§ **Instructions to follow**:
Only the lines from the line containing "The width and" through the final line of the entries should be printed, exactly as given, with the pictures left out.

Pixel coordinate grounding data:
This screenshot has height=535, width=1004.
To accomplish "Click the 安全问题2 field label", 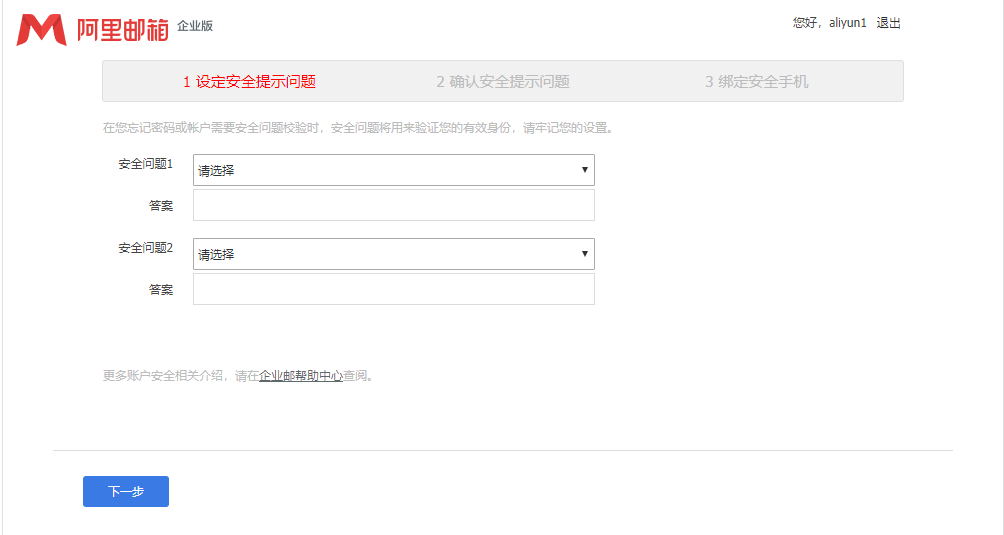I will 145,248.
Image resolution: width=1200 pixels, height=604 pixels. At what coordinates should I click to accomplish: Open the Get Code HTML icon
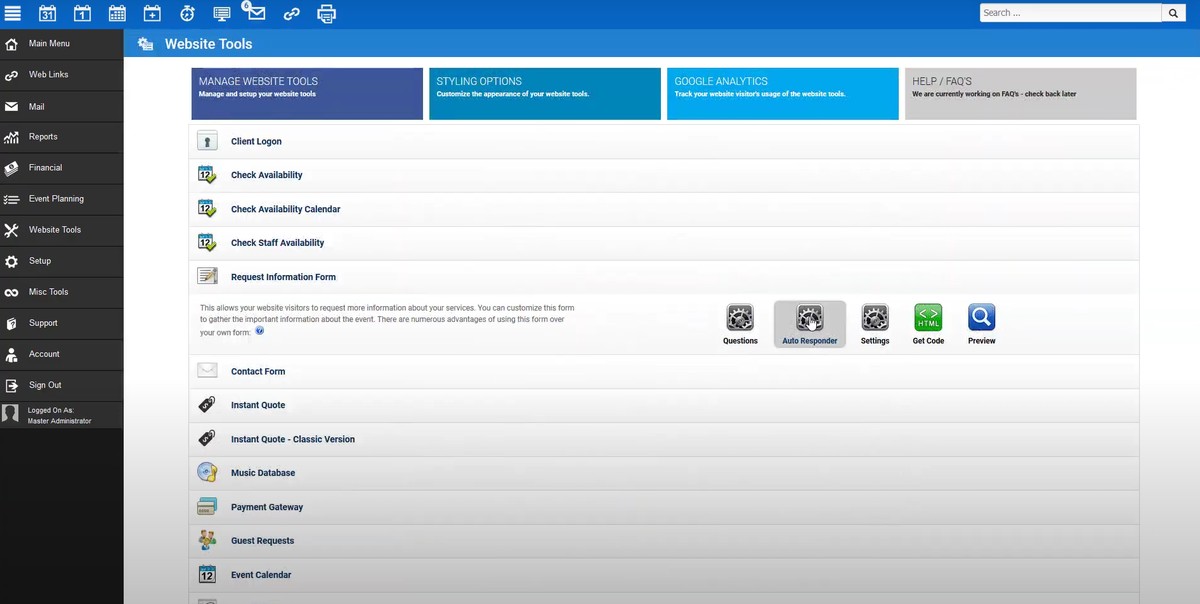[x=927, y=318]
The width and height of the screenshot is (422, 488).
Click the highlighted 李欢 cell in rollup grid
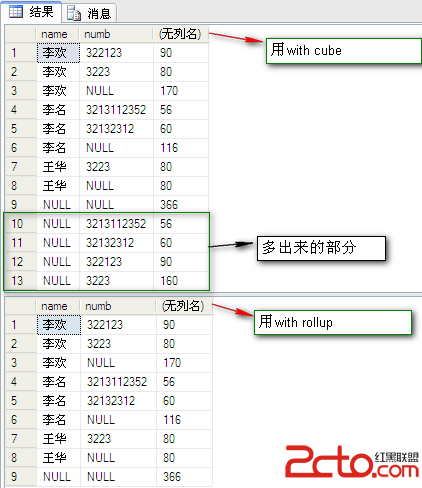coord(59,325)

§ **Exercise result**:
The width and height of the screenshot is (422, 488).
Click the highlighted 李欢 cell in rollup grid
coord(59,325)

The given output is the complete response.